Sometimes I talk about things that almost sum up an era for me and the period 1974 through 1977 has this one.
I had this craze for a pop group that was more than just a liking, it was a obsession at the time where I had to have, watch and generally speaking experience everything connected with them taking chunks of my time and dare I say it, my allowance.
It also had a certain social cache helping me make friends as we exchange gossip, played their records and worked on our scrapbooks together during the day and in the Dorm.
Talking about my love for their music was the ice breaker at my high school which was a boarding school
Now the thing is I've still got those records the very ones I had back then when I had my very first stereo phonograph that also had a built in AM radio to hear the pop shows featuring singles chart countdowns on Tuesdays and the new records played by the DJ's.
This is the massive selling cover of the Four Season's song Bye Bye Baby that was released on February 28 1975 and had a six week run at the #1 slot.
Although compared to my current stereo that phonograph was primitive and the record deck played the discs with a bit more playing force than you'd use today, those discs by the Bay City Rollers play extremely well which I suppose has something to do with the care I took of them back then.
I got today a new to me copy of original hit single from late 1973 called Saturday Night in a picture sleeve that was made in what was West Germany.
In North America a re-recorded version was issued in late 1975 and this became the no.1 hit in the States in January 1976 this featured on later copies of the Dedication lp from 1976.
The version I got didn't have Leslie on Vocals which the version on the UK Rollin' and North American self titled album did but the original vocalist Nobby Clarke together with it's UK b side Hey!

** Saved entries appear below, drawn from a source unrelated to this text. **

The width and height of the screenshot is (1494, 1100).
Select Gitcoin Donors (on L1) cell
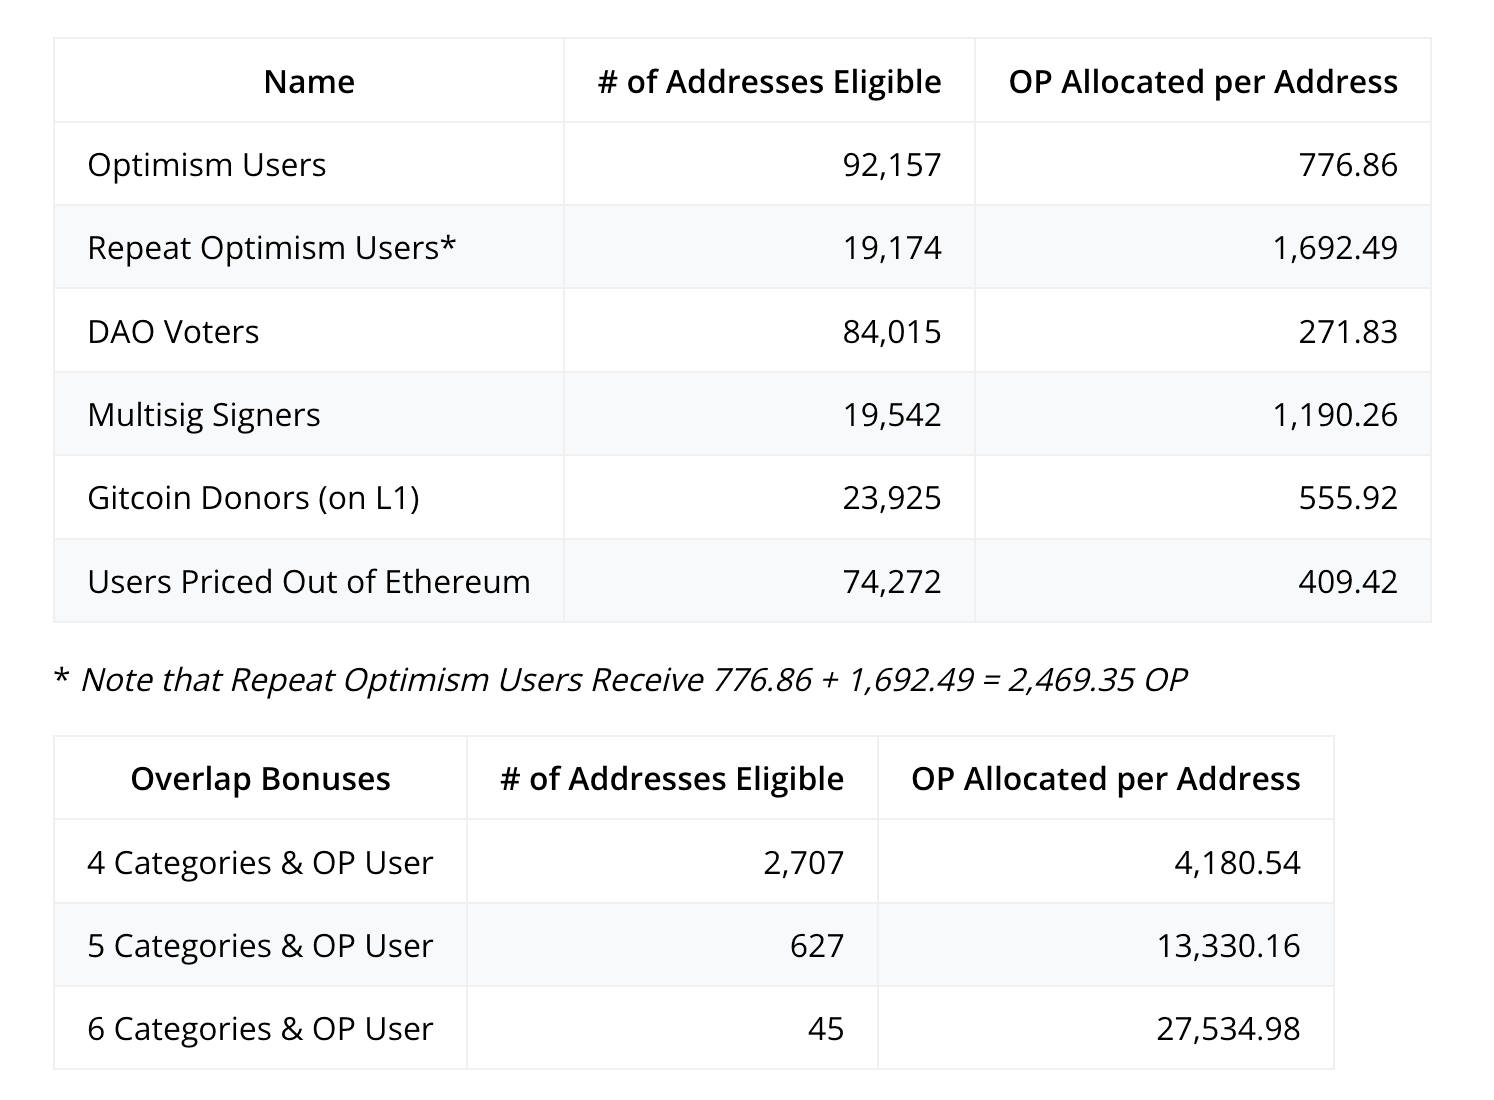coord(253,498)
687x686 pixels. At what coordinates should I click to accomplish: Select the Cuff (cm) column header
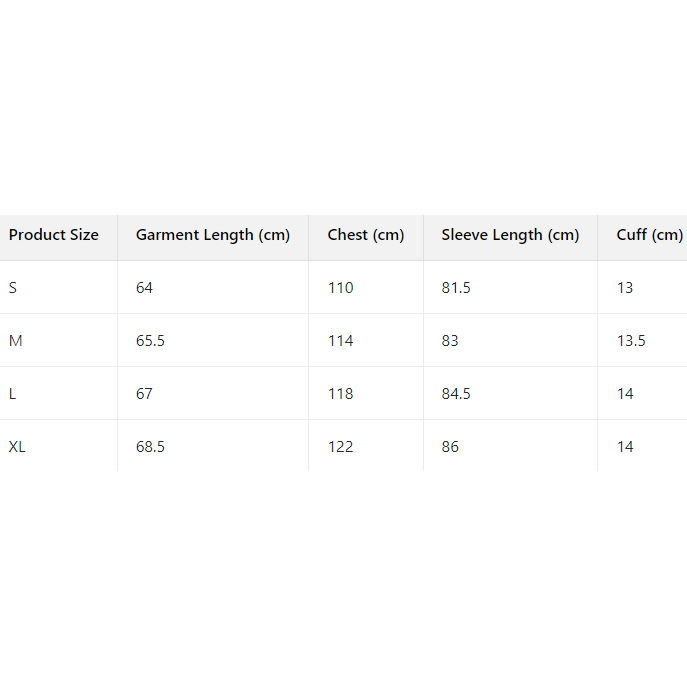pyautogui.click(x=650, y=235)
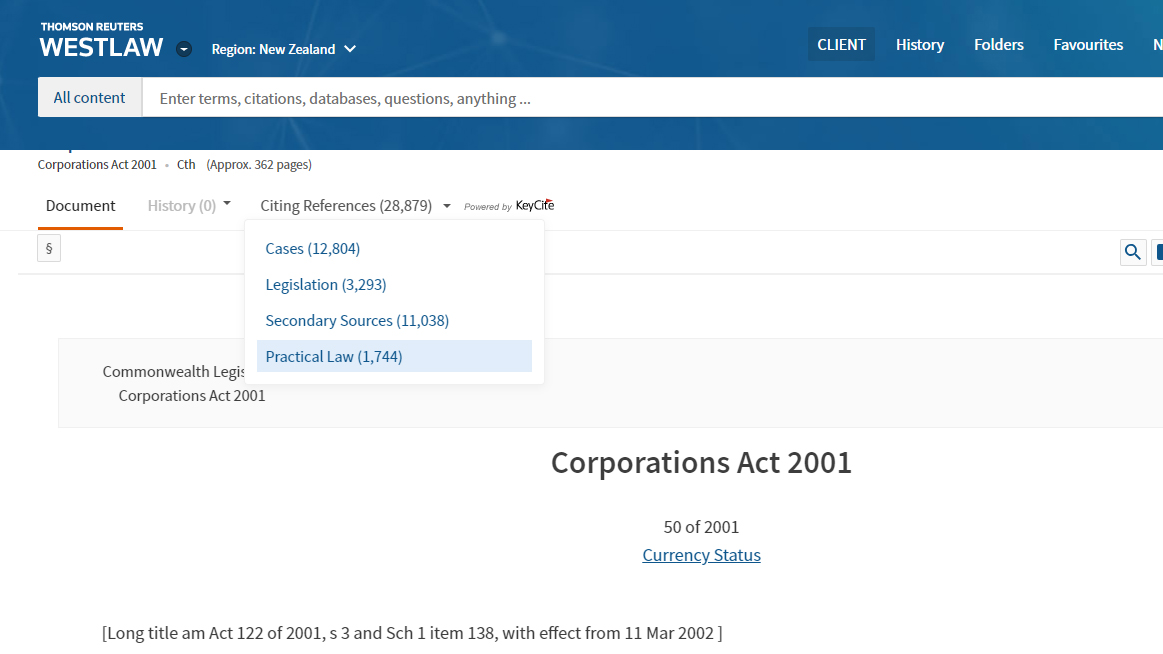Open the Currency Status link
1163x654 pixels.
tap(701, 555)
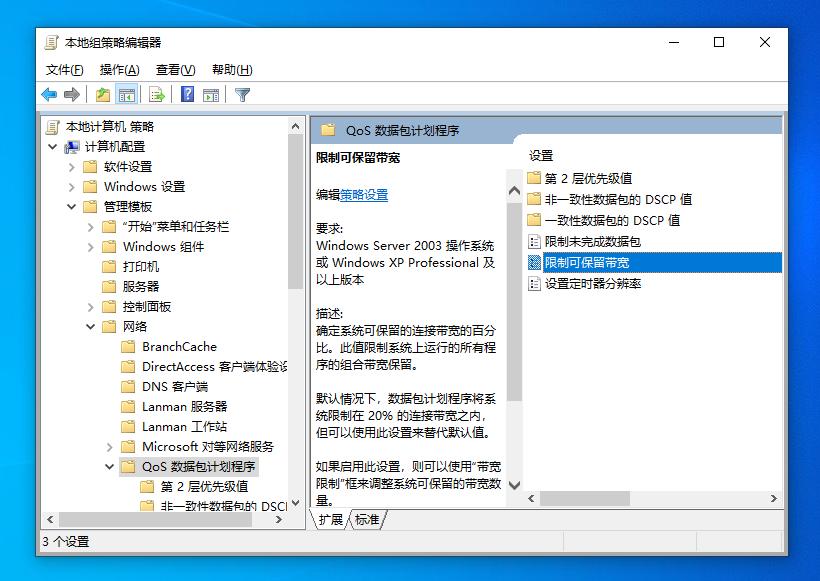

C.B.
Here's the cover:
Here's the 1976 and 1977 Annuals from the UK I had back then that needless to say got read from cover to cover hundreds of times including at school.

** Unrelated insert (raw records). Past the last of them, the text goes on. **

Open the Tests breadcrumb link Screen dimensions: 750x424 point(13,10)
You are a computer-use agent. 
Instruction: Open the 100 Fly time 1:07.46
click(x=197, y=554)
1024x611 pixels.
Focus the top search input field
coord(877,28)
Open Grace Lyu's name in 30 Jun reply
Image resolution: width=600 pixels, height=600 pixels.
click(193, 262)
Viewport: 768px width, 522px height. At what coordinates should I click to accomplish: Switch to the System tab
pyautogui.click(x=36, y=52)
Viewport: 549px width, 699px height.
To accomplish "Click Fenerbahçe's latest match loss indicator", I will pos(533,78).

They had a TV show that started on Tuesday April 22nd 1975 called Shang-A-Lang that featured other artists and had a bit about looking after bikes and cars that I watched on our new colour telly straight after Junior school.
Another vivid recollection of that time was tuning in at 10 am on New Years Day 1976 to the The Bay City Rollers' 1976 New Year's Day Special which lasted for two hours.
Here Eric Faulkner, Les McKeown, Stuart 'Woody' Wood, Alan Longmuir, Derek Longmuir and their Manager, Tam Paton presented exclusively for Radio 1 their own show, including all their hits, their new LP Wouldn't You Like It which featured the 1975 summer smash Give A Little Love and their own choice of records, with David Hamilton in the chair.
I taped the show on cassette but that recording is no longer with me.
The April 1976 single that reach the #4 position, Love Me Like I Love You was a song we sang along to on the school bus on trips.